Write out each of the entries below word for word, changing nothing.

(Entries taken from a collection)
"""
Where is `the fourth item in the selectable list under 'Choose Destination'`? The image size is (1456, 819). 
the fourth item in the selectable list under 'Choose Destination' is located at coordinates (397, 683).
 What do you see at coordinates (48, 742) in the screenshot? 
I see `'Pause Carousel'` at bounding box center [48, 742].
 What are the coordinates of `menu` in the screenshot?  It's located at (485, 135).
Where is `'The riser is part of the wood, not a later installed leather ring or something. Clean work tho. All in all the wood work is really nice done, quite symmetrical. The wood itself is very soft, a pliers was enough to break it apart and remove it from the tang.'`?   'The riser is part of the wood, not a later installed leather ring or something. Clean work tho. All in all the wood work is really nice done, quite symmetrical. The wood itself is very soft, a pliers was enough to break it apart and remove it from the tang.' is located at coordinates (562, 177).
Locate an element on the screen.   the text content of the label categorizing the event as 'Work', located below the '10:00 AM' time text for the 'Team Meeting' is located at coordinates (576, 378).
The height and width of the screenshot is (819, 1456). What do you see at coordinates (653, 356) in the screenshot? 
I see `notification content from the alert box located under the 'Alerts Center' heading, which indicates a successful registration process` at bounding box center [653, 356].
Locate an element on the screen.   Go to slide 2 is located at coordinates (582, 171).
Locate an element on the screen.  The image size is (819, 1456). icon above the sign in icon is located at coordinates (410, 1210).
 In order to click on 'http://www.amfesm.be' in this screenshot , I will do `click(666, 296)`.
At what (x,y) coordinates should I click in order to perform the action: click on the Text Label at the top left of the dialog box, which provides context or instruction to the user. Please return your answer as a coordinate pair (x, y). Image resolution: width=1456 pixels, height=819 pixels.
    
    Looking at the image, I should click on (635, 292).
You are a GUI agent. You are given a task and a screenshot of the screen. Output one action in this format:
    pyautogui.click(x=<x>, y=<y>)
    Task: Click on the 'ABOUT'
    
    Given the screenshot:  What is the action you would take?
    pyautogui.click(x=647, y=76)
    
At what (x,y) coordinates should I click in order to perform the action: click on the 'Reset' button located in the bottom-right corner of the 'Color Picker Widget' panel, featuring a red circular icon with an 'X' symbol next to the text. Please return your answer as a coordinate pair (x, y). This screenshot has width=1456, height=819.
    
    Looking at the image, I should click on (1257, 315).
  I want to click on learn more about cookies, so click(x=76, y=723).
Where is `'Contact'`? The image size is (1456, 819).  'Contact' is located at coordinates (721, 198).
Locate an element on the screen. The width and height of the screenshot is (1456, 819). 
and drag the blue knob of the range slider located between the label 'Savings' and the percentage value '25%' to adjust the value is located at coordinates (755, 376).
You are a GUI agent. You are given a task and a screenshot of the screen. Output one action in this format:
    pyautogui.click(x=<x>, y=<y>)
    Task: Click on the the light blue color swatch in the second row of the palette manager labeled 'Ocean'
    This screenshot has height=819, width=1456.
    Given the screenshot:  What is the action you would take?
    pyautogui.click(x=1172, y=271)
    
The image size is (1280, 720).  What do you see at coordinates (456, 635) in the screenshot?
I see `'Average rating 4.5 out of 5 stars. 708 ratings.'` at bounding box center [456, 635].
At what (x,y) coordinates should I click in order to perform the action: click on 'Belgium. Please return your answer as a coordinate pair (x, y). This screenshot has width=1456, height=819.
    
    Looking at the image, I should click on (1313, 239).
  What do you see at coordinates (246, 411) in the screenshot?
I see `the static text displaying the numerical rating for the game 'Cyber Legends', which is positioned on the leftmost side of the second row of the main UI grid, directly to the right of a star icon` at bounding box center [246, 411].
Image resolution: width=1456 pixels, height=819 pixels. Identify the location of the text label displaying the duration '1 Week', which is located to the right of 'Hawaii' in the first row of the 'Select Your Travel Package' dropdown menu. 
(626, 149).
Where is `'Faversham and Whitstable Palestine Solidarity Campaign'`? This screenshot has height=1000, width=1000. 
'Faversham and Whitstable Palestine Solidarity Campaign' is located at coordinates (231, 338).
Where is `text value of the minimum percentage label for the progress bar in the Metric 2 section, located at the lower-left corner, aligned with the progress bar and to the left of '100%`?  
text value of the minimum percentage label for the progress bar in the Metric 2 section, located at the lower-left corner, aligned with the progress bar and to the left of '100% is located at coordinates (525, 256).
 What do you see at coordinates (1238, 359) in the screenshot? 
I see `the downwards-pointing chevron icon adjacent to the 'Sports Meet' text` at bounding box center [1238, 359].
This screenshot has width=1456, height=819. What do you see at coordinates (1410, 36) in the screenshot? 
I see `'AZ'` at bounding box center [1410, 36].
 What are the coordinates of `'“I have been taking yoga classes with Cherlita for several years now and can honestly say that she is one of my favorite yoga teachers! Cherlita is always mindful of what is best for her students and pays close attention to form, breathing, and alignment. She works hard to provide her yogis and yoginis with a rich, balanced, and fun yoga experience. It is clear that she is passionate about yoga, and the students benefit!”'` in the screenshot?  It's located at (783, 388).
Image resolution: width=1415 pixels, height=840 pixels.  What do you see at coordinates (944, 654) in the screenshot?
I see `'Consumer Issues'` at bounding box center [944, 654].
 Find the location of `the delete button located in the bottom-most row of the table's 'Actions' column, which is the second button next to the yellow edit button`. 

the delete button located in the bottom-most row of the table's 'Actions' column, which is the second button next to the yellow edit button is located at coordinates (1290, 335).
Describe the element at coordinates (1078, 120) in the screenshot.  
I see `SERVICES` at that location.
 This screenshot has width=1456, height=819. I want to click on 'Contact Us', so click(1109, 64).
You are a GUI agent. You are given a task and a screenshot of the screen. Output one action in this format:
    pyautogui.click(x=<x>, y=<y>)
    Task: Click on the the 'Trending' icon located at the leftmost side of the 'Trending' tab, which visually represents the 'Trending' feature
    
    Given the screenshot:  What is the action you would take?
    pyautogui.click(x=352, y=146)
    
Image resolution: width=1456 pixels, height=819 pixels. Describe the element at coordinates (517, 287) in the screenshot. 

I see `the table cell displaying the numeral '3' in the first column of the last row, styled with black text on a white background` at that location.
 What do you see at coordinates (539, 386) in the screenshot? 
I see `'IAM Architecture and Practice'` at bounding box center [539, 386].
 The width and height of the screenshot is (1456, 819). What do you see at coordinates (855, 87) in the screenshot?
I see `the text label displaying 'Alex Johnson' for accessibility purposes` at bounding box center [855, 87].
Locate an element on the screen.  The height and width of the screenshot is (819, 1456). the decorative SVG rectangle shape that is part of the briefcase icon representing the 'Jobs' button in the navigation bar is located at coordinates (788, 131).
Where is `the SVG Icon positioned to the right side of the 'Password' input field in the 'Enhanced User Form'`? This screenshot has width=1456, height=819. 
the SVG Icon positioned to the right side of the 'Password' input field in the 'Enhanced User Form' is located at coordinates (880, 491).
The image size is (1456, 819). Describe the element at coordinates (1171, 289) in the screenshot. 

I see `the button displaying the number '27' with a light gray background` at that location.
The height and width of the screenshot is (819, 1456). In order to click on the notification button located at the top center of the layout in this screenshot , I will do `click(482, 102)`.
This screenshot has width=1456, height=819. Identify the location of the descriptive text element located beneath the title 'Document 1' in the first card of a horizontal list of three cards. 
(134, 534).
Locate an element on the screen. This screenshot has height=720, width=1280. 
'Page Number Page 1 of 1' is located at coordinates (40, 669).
"""
§ **EXPECTED OUTPUT**
Where is `the fourth item in the selectable list under 'Choose Destination'`? The image size is (1456, 819). 
the fourth item in the selectable list under 'Choose Destination' is located at coordinates (397, 683).
 What do you see at coordinates (48, 742) in the screenshot? 
I see `'Pause Carousel'` at bounding box center [48, 742].
 What are the coordinates of `menu` in the screenshot?  It's located at (485, 135).
Where is `'The riser is part of the wood, not a later installed leather ring or something. Clean work tho. All in all the wood work is really nice done, quite symmetrical. The wood itself is very soft, a pliers was enough to break it apart and remove it from the tang.'`?   'The riser is part of the wood, not a later installed leather ring or something. Clean work tho. All in all the wood work is really nice done, quite symmetrical. The wood itself is very soft, a pliers was enough to break it apart and remove it from the tang.' is located at coordinates (562, 177).
Locate an element on the screen.   the text content of the label categorizing the event as 'Work', located below the '10:00 AM' time text for the 'Team Meeting' is located at coordinates (576, 378).
The height and width of the screenshot is (819, 1456). What do you see at coordinates (653, 356) in the screenshot? 
I see `notification content from the alert box located under the 'Alerts Center' heading, which indicates a successful registration process` at bounding box center [653, 356].
Locate an element on the screen.   Go to slide 2 is located at coordinates (582, 171).
Locate an element on the screen.  The image size is (819, 1456). icon above the sign in icon is located at coordinates (410, 1210).
 In order to click on 'http://www.amfesm.be' in this screenshot , I will do `click(666, 296)`.
At what (x,y) coordinates should I click in order to perform the action: click on the Text Label at the top left of the dialog box, which provides context or instruction to the user. Please return your answer as a coordinate pair (x, y). Image resolution: width=1456 pixels, height=819 pixels.
    
    Looking at the image, I should click on (635, 292).
You are a GUI agent. You are given a task and a screenshot of the screen. Output one action in this format:
    pyautogui.click(x=<x>, y=<y>)
    Task: Click on the 'ABOUT'
    
    Given the screenshot:  What is the action you would take?
    pyautogui.click(x=647, y=76)
    
At what (x,y) coordinates should I click in order to perform the action: click on the 'Reset' button located in the bottom-right corner of the 'Color Picker Widget' panel, featuring a red circular icon with an 'X' symbol next to the text. Please return your answer as a coordinate pair (x, y). This screenshot has width=1456, height=819.
    
    Looking at the image, I should click on (1257, 315).
  I want to click on learn more about cookies, so click(x=76, y=723).
Where is `'Contact'`? The image size is (1456, 819).  'Contact' is located at coordinates (721, 198).
Locate an element on the screen. The width and height of the screenshot is (1456, 819). 
and drag the blue knob of the range slider located between the label 'Savings' and the percentage value '25%' to adjust the value is located at coordinates (755, 376).
You are a GUI agent. You are given a task and a screenshot of the screen. Output one action in this format:
    pyautogui.click(x=<x>, y=<y>)
    Task: Click on the the light blue color swatch in the second row of the palette manager labeled 'Ocean'
    This screenshot has height=819, width=1456.
    Given the screenshot:  What is the action you would take?
    pyautogui.click(x=1172, y=271)
    
The image size is (1280, 720).  What do you see at coordinates (456, 635) in the screenshot?
I see `'Average rating 4.5 out of 5 stars. 708 ratings.'` at bounding box center [456, 635].
At what (x,y) coordinates should I click in order to perform the action: click on 'Belgium. Please return your answer as a coordinate pair (x, y). This screenshot has width=1456, height=819.
    
    Looking at the image, I should click on (1313, 239).
  What do you see at coordinates (246, 411) in the screenshot?
I see `the static text displaying the numerical rating for the game 'Cyber Legends', which is positioned on the leftmost side of the second row of the main UI grid, directly to the right of a star icon` at bounding box center [246, 411].
Image resolution: width=1456 pixels, height=819 pixels. Identify the location of the text label displaying the duration '1 Week', which is located to the right of 'Hawaii' in the first row of the 'Select Your Travel Package' dropdown menu. 
(626, 149).
Where is `'Faversham and Whitstable Palestine Solidarity Campaign'`? This screenshot has height=1000, width=1000. 
'Faversham and Whitstable Palestine Solidarity Campaign' is located at coordinates (231, 338).
Where is `text value of the minimum percentage label for the progress bar in the Metric 2 section, located at the lower-left corner, aligned with the progress bar and to the left of '100%`?  
text value of the minimum percentage label for the progress bar in the Metric 2 section, located at the lower-left corner, aligned with the progress bar and to the left of '100% is located at coordinates (525, 256).
 What do you see at coordinates (1238, 359) in the screenshot? 
I see `the downwards-pointing chevron icon adjacent to the 'Sports Meet' text` at bounding box center [1238, 359].
This screenshot has width=1456, height=819. What do you see at coordinates (1410, 36) in the screenshot? 
I see `'AZ'` at bounding box center [1410, 36].
 What are the coordinates of `'“I have been taking yoga classes with Cherlita for several years now and can honestly say that she is one of my favorite yoga teachers! Cherlita is always mindful of what is best for her students and pays close attention to form, breathing, and alignment. She works hard to provide her yogis and yoginis with a rich, balanced, and fun yoga experience. It is clear that she is passionate about yoga, and the students benefit!”'` in the screenshot?  It's located at (783, 388).
Image resolution: width=1415 pixels, height=840 pixels.  What do you see at coordinates (944, 654) in the screenshot?
I see `'Consumer Issues'` at bounding box center [944, 654].
 Find the location of `the delete button located in the bottom-most row of the table's 'Actions' column, which is the second button next to the yellow edit button`. 

the delete button located in the bottom-most row of the table's 'Actions' column, which is the second button next to the yellow edit button is located at coordinates (1290, 335).
Describe the element at coordinates (1078, 120) in the screenshot.  
I see `SERVICES` at that location.
 This screenshot has width=1456, height=819. I want to click on 'Contact Us', so click(1109, 64).
You are a GUI agent. You are given a task and a screenshot of the screen. Output one action in this format:
    pyautogui.click(x=<x>, y=<y>)
    Task: Click on the the 'Trending' icon located at the leftmost side of the 'Trending' tab, which visually represents the 'Trending' feature
    
    Given the screenshot:  What is the action you would take?
    pyautogui.click(x=352, y=146)
    
Image resolution: width=1456 pixels, height=819 pixels. Describe the element at coordinates (517, 287) in the screenshot. 

I see `the table cell displaying the numeral '3' in the first column of the last row, styled with black text on a white background` at that location.
 What do you see at coordinates (539, 386) in the screenshot? 
I see `'IAM Architecture and Practice'` at bounding box center [539, 386].
 The width and height of the screenshot is (1456, 819). What do you see at coordinates (855, 87) in the screenshot?
I see `the text label displaying 'Alex Johnson' for accessibility purposes` at bounding box center [855, 87].
Locate an element on the screen.  The height and width of the screenshot is (819, 1456). the decorative SVG rectangle shape that is part of the briefcase icon representing the 'Jobs' button in the navigation bar is located at coordinates (788, 131).
Where is `the SVG Icon positioned to the right side of the 'Password' input field in the 'Enhanced User Form'`? This screenshot has width=1456, height=819. 
the SVG Icon positioned to the right side of the 'Password' input field in the 'Enhanced User Form' is located at coordinates (880, 491).
The image size is (1456, 819). Describe the element at coordinates (1171, 289) in the screenshot. 

I see `the button displaying the number '27' with a light gray background` at that location.
The height and width of the screenshot is (819, 1456). In order to click on the notification button located at the top center of the layout in this screenshot , I will do `click(482, 102)`.
This screenshot has width=1456, height=819. Identify the location of the descriptive text element located beneath the title 'Document 1' in the first card of a horizontal list of three cards. 
(134, 534).
Locate an element on the screen. This screenshot has height=720, width=1280. 
'Page Number Page 1 of 1' is located at coordinates (40, 669).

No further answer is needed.